--- ACTIVITY ---
Using the data below, output the first line and every line after it up to and including the line containing "Task: Navigate to 全部文件 breadcrumb link", exactly as written and with nothing added.

--- EXERCISE MATERIALS ---
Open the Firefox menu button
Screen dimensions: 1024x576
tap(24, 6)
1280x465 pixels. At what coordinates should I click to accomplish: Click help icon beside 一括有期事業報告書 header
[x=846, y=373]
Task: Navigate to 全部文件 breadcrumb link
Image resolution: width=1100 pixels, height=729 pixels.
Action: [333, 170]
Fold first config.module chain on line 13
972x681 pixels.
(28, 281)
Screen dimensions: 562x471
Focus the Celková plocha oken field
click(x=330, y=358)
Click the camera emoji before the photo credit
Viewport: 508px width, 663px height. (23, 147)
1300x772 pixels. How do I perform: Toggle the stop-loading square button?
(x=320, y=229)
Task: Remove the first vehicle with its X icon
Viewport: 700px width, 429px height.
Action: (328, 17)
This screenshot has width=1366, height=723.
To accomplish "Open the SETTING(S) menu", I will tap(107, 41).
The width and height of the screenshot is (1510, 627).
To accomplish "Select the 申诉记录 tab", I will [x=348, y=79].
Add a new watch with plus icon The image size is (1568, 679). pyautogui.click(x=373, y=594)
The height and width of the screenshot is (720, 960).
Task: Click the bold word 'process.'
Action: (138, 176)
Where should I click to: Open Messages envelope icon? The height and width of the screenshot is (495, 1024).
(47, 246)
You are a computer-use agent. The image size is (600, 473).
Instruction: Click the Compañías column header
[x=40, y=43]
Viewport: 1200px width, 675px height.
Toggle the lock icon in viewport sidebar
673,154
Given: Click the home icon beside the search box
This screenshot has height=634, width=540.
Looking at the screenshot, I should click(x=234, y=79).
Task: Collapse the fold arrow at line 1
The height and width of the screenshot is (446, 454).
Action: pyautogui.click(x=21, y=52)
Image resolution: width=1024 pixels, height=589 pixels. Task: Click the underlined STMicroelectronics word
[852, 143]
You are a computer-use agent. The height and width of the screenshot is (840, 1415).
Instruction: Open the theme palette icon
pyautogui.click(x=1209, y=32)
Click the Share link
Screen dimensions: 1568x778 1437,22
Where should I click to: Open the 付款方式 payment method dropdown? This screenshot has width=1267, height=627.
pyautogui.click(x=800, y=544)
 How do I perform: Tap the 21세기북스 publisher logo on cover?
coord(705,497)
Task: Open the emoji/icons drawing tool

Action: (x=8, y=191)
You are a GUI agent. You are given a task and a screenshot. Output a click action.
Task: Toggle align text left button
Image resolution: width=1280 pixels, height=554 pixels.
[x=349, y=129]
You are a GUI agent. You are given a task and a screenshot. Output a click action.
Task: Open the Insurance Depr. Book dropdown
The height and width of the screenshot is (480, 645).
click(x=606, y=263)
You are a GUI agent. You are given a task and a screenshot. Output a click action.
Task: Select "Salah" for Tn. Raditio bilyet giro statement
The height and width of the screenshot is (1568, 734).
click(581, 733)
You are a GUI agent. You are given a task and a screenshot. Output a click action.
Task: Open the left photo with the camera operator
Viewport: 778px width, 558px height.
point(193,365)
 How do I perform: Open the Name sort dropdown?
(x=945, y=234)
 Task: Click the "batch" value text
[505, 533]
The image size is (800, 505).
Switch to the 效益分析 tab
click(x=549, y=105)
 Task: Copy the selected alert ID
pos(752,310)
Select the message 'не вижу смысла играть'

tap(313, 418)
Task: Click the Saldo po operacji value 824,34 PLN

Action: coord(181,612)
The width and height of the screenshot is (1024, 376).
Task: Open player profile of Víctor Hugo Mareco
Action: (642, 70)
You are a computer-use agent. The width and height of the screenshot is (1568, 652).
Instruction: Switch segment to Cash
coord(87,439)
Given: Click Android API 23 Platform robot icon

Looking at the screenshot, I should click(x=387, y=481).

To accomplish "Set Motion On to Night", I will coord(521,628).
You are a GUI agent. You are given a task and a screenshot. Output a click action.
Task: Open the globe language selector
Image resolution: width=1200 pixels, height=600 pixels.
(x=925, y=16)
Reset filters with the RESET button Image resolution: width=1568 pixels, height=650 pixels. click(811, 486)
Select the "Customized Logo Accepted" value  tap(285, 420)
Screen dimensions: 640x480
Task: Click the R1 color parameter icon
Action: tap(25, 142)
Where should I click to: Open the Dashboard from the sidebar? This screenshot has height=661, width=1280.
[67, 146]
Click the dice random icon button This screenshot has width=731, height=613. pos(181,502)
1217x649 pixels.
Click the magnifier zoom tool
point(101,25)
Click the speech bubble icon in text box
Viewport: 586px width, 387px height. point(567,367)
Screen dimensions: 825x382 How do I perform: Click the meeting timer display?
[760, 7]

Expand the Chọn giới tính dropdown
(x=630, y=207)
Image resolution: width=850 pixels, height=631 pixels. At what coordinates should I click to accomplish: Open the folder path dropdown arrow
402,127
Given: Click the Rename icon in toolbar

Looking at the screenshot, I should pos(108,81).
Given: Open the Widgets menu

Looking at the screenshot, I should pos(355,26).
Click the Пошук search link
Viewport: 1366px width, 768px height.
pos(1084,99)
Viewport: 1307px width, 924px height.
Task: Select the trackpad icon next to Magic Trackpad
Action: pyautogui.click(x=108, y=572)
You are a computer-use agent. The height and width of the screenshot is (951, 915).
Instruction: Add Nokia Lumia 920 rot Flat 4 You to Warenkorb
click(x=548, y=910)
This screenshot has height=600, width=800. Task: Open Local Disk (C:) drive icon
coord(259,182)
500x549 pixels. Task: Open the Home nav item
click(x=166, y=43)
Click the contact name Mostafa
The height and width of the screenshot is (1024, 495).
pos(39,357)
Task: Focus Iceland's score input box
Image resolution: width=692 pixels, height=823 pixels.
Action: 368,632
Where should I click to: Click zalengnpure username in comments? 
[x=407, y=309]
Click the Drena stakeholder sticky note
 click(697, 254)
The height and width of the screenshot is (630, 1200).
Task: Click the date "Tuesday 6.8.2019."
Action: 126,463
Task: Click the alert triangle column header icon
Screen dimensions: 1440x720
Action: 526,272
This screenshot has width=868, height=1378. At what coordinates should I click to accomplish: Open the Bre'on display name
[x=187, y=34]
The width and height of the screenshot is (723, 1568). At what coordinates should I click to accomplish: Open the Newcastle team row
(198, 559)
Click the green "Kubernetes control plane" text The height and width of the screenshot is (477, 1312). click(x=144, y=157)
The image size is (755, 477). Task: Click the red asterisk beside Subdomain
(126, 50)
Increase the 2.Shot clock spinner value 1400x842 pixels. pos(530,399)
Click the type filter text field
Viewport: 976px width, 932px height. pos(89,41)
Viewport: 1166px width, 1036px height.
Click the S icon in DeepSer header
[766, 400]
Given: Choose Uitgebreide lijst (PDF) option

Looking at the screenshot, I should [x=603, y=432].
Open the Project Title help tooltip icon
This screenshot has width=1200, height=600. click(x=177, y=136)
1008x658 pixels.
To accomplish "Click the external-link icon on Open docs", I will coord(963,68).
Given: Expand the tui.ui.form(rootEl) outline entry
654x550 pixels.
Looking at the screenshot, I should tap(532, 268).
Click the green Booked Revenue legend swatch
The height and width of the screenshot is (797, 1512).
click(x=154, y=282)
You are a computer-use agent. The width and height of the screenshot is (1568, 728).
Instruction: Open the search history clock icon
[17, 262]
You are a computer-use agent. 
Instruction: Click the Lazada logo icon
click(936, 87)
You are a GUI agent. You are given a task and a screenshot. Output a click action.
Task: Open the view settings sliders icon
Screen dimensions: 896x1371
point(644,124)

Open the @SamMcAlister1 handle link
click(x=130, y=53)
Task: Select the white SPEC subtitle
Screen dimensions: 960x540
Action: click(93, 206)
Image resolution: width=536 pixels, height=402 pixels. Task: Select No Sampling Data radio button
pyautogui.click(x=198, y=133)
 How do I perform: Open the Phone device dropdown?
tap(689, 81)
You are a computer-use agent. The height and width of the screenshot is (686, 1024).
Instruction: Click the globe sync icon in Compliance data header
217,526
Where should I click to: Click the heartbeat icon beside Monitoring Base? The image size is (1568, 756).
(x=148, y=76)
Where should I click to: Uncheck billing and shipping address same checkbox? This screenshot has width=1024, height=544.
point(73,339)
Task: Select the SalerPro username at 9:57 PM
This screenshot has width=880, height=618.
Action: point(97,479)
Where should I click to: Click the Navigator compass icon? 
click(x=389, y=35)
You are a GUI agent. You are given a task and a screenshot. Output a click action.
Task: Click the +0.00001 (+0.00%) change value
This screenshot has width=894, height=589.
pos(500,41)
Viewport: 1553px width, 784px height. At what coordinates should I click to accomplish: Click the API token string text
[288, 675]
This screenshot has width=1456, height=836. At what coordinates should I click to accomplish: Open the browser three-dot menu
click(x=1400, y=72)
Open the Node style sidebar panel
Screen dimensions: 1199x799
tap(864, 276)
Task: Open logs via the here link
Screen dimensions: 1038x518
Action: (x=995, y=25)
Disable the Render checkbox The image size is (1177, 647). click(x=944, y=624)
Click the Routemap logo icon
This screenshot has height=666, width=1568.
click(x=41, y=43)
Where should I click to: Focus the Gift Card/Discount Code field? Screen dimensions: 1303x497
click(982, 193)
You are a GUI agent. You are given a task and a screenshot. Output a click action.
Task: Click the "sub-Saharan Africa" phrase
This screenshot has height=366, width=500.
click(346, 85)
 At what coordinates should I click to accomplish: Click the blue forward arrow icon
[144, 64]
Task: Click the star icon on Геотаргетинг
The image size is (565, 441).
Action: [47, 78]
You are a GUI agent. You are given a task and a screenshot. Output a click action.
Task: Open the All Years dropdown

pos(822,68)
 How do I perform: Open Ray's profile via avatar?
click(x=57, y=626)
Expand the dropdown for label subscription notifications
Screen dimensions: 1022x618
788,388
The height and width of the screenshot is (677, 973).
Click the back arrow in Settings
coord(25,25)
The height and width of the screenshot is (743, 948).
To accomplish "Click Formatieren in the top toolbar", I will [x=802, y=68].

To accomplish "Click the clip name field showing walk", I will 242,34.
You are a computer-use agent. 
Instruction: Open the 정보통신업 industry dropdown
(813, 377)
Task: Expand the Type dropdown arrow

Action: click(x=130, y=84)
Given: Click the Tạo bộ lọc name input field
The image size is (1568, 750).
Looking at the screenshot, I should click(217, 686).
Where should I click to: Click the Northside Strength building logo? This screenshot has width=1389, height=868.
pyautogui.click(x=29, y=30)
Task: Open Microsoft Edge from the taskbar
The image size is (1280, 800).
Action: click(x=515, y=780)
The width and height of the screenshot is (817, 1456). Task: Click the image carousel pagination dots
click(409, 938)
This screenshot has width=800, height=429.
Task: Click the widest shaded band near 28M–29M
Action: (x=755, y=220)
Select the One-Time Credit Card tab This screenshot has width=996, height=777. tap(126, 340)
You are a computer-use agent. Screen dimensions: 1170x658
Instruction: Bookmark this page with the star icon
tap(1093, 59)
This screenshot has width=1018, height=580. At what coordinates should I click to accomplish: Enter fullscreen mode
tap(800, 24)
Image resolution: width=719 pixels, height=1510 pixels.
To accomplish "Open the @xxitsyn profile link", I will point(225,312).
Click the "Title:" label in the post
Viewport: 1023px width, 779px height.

--- RESPONSE TO THE TASK ---
Open the Firefox menu button
Screen dimensions: 1024x576
tap(24, 6)
1280x465 pixels. At what coordinates should I click to accomplish: Click help icon beside 一括有期事業報告書 header
[x=846, y=373]
Task: Navigate to 全部文件 breadcrumb link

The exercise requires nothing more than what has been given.